■ **EXERCISE BRIEF**
Would you go through the records below and copy each line with the string "will"?

■ **Dataset entries**
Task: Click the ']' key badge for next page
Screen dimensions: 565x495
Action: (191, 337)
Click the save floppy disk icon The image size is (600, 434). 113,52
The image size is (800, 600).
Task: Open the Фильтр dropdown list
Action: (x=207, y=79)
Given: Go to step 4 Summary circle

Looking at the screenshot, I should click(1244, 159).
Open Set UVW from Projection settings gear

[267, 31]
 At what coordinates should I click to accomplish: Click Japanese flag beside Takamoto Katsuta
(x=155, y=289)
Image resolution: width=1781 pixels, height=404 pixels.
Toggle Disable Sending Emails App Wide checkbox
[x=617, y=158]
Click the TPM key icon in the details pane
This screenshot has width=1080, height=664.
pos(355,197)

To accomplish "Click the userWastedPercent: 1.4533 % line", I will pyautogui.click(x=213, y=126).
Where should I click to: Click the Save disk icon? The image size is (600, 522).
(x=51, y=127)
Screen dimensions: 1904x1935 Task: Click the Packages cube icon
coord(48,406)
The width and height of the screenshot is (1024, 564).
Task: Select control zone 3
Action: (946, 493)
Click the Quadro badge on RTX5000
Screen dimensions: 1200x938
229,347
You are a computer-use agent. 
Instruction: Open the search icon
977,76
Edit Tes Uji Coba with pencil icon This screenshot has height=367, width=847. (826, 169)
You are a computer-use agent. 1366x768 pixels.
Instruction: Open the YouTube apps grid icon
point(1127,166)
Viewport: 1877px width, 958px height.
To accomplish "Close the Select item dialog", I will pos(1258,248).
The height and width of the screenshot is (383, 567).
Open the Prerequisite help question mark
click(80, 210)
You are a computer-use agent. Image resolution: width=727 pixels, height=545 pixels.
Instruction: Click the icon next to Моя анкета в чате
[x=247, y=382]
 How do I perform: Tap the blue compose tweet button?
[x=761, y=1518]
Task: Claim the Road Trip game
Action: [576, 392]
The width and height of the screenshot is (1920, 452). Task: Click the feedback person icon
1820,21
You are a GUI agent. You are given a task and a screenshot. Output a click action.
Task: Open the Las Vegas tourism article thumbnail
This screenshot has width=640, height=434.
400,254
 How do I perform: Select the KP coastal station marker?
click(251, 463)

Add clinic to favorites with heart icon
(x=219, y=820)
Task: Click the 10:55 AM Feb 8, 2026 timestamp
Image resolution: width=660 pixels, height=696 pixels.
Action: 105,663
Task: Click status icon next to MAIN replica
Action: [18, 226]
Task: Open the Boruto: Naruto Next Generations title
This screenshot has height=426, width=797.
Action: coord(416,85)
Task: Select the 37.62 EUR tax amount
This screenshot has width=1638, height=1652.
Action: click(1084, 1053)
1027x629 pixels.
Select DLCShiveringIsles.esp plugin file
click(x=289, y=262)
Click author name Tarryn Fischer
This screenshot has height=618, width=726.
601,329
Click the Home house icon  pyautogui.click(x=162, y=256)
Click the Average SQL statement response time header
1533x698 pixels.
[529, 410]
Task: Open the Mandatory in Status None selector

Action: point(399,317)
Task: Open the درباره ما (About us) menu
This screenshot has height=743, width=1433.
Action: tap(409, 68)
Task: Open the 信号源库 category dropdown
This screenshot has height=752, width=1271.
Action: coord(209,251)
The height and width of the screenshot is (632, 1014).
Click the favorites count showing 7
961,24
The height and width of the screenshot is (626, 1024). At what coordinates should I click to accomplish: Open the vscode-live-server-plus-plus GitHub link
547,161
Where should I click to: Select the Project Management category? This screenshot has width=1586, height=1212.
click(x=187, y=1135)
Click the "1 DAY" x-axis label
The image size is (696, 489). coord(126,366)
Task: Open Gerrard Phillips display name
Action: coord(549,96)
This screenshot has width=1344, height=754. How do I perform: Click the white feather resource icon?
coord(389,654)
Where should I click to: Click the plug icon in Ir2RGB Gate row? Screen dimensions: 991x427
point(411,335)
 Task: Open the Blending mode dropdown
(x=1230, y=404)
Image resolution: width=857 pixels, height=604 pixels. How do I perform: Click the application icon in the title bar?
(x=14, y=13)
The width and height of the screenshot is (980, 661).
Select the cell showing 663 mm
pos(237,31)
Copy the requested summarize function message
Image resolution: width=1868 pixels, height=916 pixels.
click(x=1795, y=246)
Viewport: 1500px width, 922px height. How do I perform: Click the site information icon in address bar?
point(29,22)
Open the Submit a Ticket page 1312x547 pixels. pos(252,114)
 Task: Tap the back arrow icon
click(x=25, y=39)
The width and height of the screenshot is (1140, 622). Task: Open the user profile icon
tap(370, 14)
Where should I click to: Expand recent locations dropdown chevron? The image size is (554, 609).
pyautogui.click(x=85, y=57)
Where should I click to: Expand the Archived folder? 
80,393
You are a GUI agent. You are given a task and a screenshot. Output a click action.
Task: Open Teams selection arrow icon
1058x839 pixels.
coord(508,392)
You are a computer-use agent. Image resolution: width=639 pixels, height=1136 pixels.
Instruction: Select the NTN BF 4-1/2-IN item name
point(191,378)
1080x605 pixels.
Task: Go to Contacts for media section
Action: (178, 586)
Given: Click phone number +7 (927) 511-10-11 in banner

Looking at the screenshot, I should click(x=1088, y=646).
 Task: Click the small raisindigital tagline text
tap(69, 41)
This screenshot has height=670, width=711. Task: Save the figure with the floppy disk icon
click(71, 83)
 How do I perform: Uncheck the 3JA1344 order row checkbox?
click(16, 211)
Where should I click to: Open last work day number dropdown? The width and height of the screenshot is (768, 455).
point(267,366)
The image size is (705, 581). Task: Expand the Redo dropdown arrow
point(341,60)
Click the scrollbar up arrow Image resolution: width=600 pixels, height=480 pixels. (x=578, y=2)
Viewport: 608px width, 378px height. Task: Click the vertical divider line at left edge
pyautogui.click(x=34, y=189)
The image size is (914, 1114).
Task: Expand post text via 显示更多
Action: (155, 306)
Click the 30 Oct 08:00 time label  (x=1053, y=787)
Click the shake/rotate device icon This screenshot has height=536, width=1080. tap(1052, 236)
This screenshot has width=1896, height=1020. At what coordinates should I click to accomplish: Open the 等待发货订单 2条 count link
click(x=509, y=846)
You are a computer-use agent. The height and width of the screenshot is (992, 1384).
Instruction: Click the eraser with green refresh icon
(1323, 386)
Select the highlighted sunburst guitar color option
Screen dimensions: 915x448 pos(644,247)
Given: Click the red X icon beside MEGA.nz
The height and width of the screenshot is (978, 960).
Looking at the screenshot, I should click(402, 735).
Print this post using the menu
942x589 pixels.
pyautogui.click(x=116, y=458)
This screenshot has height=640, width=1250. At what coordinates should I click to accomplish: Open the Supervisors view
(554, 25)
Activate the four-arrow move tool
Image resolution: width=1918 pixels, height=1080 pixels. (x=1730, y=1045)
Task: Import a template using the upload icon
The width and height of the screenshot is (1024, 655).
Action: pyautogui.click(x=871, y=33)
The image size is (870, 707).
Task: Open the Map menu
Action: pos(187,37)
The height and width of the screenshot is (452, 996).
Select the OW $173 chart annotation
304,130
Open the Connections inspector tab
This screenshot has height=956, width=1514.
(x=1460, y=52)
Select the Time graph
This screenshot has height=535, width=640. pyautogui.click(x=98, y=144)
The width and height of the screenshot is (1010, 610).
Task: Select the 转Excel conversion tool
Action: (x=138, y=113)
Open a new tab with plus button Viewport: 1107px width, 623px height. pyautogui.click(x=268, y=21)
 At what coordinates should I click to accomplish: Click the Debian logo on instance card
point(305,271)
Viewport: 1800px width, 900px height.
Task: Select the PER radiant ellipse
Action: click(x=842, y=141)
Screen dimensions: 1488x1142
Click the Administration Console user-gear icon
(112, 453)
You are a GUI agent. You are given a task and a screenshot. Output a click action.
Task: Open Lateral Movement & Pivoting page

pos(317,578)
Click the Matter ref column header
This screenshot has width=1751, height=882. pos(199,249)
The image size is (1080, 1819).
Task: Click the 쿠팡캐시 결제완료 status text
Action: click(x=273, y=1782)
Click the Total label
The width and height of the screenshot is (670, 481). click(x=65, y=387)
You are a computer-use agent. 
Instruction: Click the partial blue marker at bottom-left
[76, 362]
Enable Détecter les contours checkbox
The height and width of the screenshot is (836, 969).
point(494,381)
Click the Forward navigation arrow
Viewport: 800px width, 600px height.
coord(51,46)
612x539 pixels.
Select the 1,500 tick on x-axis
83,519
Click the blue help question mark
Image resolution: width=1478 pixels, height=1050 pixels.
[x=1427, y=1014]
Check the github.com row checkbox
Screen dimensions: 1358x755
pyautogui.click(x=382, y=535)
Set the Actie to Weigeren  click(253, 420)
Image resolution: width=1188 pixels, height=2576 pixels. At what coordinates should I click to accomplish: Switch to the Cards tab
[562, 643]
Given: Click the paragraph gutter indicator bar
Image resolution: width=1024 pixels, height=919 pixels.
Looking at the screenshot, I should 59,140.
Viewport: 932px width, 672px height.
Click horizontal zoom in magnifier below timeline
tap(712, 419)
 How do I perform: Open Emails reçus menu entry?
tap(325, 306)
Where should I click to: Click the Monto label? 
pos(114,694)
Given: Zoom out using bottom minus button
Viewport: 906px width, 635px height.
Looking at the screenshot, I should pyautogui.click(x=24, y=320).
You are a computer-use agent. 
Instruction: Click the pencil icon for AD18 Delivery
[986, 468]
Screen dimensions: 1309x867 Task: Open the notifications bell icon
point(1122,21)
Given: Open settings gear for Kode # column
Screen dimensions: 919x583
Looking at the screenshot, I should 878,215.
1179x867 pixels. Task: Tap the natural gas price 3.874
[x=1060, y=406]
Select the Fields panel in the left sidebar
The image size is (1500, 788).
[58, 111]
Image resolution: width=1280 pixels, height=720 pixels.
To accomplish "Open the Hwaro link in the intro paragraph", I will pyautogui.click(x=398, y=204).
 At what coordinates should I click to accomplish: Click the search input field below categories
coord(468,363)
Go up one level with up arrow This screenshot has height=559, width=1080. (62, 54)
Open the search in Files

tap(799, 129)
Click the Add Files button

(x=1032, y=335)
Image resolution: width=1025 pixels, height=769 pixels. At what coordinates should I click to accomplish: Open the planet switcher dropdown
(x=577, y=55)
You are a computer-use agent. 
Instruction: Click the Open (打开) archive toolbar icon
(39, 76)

■ **WRITTEN ANSWER**
To accomplish "Click the userWastedPercent: 1.4533 % line", I will pyautogui.click(x=213, y=126).
To accomplish "Close the Select item dialog", I will pos(1258,248).
To accomplish "Open the Hwaro link in the intro paragraph", I will pyautogui.click(x=398, y=204).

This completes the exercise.